## Exercise
With the string "Given" as the filter, copy each matching line from the records.

## Data for this exercise
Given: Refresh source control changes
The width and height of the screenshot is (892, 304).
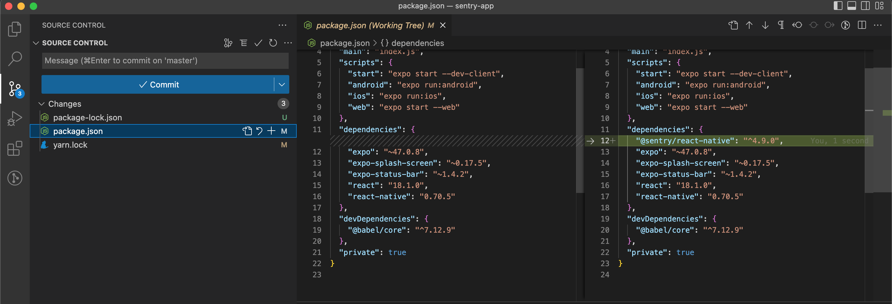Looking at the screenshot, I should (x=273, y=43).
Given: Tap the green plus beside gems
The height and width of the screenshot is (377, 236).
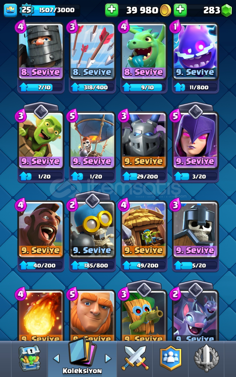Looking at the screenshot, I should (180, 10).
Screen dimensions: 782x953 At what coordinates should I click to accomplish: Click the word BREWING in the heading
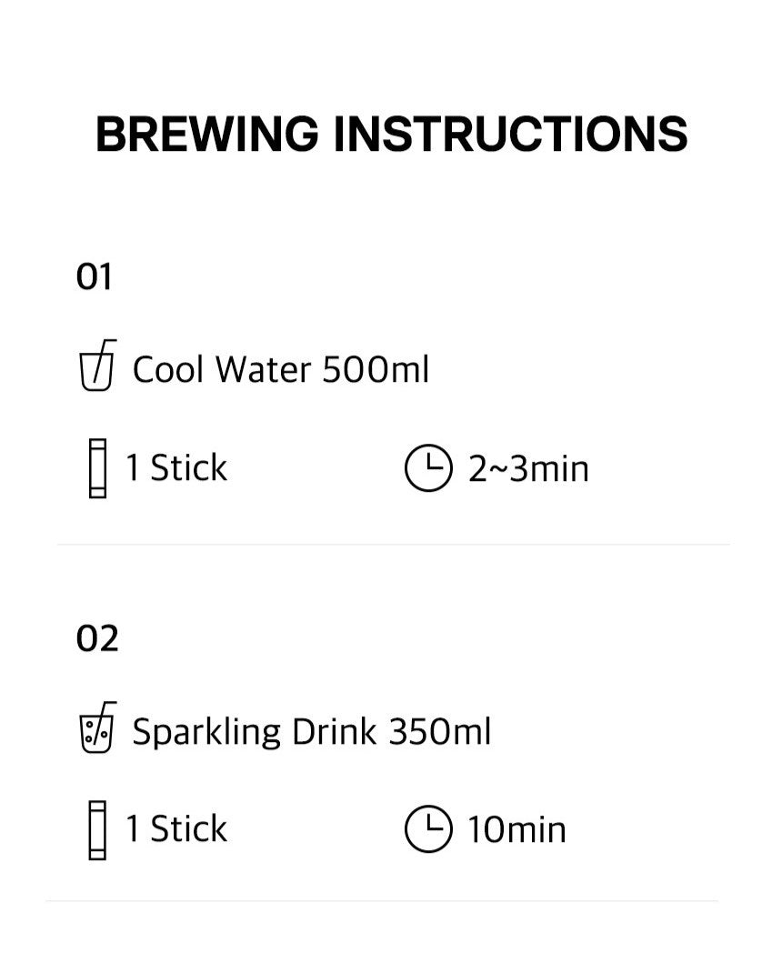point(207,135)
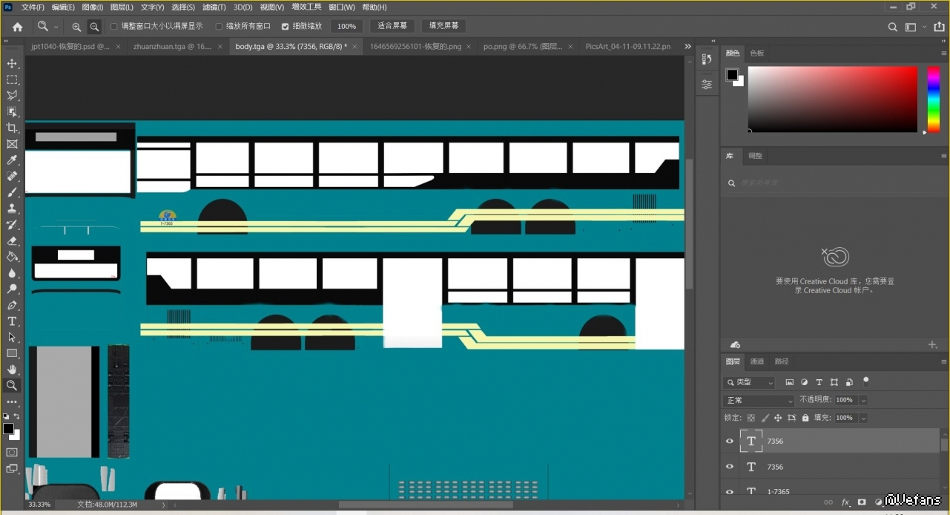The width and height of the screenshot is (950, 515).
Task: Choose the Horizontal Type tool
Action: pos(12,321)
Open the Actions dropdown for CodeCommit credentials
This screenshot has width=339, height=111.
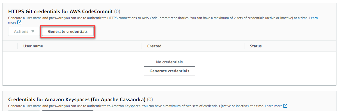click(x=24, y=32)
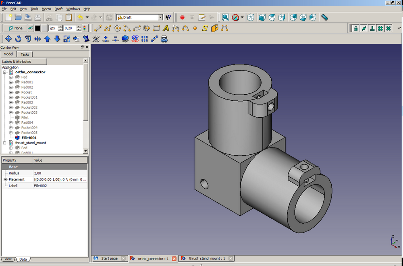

## Response area
Given: Refresh source control changes
Given: Tap the green plus beside gems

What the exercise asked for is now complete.